|"The Fate of Simple Creatures"|
I am the worlds worst artists where it comes to placing a title on my work. On bigger pieces I don't seem to have a problem. I suppose that's because I spend more time with the piece and it allows me to coalesce around a particular name for the piece. Not to mention that when creating a piece of art that takes months to complete you immerse yourself in the theme of the piece so naming it is a lot easier.
My weakness is in smaller pieces. Now mind you I have whole hell of a lot of art created over the past 15 years or so. And much of that has remained title-less. Now that I am showing a lot more work I am finding much more of a need to consider titles.
Some artists don't really understand what the big deal is regarding titles. But I believe the proper title for a piece of art reflects a lot about that piece. It reflects the artists emotions. The direction the art is meant to take. Whether what is viewed has a specific nature or whether its more abstract in that nature.
A good title should most definitely reflect the artists mood at the time of creation. It tells a story in just a few words. This is something that many artists find difficult to do.
They end up with one word titles that have been used and reused to the point where they lose their effectiveness as a title. Landscape painters that use the name of the place they are painting as the title, or the description of what they are painting such as "rocky beach" or "red canyon". Those are fine, but they in no way capture the imagination of the viewer.
A good title should always stimulate the viewers imagination.
I recently tried an experiment out on Twitter. I chose ten pieces that I had created and attached titles to them. On five of them I attached a pretty boring title. On five I attached something that I felt stimulated the imagination. Here is an example:
This piece was originally titled "Bayou Swamp" when it was created several years ago. This was before I became a really cool savvy title creator. So I chose this piece to be renamed. The new name after much consideration was "A Midsouthern Dream".
I then took this piece along with the other ten pieces and started tweeting them out randomly for a few weeks. Now I know from past experience that the piece I show here never really got much attention in the past when it was posted. But you know, by simply changing the title, it got much more attention. In fact all five pieces that had an imagination title received more looks and attention than he five with boring titles.
This says a lot to me about the importance of a proper title.
As a side note I also made one other minor change to these ten pieces. When I first posted them I also added to the tweet "prints available upon request". About half way through the experiment I changed this to read only "The Works of Grey Cross" and you know, there was a change in the viewing pattern yet again. Pieces that did not push a sale right up front did mediocre. Pieces where the art and creator was pushed instead did better.

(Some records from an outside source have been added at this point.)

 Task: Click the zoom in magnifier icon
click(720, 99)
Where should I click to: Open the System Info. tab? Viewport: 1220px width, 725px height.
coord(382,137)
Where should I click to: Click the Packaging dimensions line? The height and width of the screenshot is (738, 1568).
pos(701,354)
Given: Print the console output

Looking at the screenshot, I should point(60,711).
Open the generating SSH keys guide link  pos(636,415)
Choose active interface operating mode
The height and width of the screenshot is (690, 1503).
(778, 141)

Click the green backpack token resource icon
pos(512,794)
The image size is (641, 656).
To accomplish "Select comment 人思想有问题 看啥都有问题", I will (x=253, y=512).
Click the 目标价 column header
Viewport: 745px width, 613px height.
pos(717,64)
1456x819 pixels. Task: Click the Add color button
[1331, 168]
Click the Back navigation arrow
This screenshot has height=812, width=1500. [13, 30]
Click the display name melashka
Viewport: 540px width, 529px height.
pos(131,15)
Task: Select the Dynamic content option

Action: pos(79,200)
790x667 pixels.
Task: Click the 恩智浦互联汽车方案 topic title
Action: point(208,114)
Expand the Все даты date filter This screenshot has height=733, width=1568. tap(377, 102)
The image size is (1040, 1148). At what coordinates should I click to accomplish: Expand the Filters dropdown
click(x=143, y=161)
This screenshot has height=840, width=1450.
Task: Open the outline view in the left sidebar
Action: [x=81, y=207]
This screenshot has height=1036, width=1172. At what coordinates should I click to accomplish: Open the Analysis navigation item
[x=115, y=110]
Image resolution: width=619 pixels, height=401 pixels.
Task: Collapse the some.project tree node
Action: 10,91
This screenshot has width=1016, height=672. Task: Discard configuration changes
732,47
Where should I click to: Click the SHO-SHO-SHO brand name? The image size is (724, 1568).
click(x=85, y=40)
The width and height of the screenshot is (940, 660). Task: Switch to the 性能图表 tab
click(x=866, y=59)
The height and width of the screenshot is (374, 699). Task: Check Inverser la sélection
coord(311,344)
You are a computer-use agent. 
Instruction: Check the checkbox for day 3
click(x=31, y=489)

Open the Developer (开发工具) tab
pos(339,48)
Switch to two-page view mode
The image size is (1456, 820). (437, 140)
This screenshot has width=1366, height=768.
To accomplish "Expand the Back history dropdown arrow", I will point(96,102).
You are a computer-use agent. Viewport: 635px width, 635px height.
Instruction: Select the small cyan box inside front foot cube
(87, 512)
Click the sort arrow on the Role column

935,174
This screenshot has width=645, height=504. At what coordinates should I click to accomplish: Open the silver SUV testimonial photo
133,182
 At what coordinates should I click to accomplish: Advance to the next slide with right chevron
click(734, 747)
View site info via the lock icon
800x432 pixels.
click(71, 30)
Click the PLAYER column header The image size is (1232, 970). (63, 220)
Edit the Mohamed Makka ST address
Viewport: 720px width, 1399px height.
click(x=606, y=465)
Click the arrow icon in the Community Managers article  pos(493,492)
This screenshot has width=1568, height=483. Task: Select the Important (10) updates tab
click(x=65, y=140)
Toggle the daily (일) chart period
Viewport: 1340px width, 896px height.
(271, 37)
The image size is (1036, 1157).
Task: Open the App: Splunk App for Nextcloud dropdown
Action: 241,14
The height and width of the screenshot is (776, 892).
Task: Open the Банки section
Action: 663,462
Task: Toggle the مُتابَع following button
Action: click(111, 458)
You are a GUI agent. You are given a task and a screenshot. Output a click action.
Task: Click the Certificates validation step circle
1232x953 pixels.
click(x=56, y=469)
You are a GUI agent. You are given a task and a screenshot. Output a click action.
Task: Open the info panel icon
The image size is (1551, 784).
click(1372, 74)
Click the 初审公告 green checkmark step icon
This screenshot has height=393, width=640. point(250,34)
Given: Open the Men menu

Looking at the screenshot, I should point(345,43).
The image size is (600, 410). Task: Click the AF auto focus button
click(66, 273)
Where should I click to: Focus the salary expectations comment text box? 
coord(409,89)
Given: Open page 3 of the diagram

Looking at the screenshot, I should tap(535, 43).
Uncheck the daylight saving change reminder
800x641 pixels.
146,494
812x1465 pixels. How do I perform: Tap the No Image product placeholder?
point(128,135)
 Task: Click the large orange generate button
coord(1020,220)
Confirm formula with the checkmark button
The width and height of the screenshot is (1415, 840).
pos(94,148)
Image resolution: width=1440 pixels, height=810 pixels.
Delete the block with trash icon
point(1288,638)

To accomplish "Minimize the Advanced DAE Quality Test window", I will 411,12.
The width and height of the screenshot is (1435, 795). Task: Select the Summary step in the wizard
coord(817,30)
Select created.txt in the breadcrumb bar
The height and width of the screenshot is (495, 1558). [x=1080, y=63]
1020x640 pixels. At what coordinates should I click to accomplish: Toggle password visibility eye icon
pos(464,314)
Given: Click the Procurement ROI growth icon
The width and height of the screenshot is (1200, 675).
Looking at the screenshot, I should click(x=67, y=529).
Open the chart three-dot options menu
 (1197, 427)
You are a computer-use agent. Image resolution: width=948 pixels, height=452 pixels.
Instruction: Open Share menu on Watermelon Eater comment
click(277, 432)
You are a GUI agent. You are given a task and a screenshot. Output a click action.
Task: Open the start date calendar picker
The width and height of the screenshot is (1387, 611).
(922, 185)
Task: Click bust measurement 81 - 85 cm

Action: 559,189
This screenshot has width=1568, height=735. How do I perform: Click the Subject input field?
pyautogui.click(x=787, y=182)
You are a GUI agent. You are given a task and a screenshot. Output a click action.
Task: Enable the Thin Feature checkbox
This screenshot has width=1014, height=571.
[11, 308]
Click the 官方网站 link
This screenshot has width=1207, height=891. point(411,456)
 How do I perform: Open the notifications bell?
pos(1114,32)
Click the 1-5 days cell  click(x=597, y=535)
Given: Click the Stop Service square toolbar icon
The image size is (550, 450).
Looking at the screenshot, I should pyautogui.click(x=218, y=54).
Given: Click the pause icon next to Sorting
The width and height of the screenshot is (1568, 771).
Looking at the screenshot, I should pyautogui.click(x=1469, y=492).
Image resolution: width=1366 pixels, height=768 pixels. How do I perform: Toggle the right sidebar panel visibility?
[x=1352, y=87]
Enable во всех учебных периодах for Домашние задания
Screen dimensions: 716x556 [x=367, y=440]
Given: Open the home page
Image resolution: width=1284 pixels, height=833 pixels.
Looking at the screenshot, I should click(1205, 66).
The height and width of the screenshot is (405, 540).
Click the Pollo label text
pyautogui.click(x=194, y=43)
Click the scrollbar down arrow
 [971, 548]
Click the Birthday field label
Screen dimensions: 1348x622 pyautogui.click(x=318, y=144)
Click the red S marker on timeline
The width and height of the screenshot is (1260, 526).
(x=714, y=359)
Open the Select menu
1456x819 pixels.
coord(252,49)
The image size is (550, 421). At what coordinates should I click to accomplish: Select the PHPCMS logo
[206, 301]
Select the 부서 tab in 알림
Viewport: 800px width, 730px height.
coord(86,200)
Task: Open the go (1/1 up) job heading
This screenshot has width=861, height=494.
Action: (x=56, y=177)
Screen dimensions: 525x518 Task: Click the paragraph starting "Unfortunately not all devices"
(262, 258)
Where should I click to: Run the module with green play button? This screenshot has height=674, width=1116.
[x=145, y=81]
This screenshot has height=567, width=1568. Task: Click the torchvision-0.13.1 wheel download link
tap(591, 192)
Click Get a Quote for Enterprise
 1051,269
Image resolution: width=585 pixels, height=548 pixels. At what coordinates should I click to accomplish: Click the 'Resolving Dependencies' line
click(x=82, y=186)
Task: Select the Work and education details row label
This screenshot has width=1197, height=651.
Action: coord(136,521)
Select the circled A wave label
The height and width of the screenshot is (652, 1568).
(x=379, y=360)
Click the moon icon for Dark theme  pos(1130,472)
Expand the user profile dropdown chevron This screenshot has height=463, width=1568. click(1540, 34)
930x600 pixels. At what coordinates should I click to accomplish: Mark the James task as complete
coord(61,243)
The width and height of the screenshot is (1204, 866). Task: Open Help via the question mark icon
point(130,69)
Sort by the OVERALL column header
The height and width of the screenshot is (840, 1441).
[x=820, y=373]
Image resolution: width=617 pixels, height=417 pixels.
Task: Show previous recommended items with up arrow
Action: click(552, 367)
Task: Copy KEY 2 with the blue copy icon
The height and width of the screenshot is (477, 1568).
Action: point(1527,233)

I also stopped placing print buy info on the photo itself and just put the title on it instead. But this did not seem to make much of a difference. So I still think its wise to offer buying info directly on the border of the photo and will probably go back to doing so.
Small changes like this can make a whole world of difference to whether a piece of art gets viewed or looked over. I've tried to analyze my own viewing habits. What makes me want to look at a persons work more closely? A title of a piece always gets my attention. It prompts my imagination to want to look closer and find out why its called what it is.
Now let me say here that you also don't want to be deceptive. A good example is this recent trend called "click bate" where the writer of the article puts a misleading or deceptive title on what they are writing. There are thousands of examples of this floating around and all it does it make the writer look like a fool.
This does not mean that they can't create an imaginative title for their articles. I do it all the time (see above). But the title always reflects something about the article, not just stupid shit created to make the viewer click on it only. There is no integrity in this.
There is a fine line here and we all skirt it occasionally. But they key is to not be purposely deceptive in any title you attach to something.
So even though titles can be irritating to create, they are just as important as the work of art. Think of it like this. You are buying your significant other a birthday present. Do you just hand it to them? Or do you put it in a box, stick some pretty paper on it and a bow and a card (don't forget the card, that pisses them off), and then you hand it to them. Which makes the better impression? Which stimulates the imagination more? Which excites?
So take some time to consider your titles and don't be afraid to get a bit creative with them. If you can do it for the art, you can do it for the packaging. It makes a difference.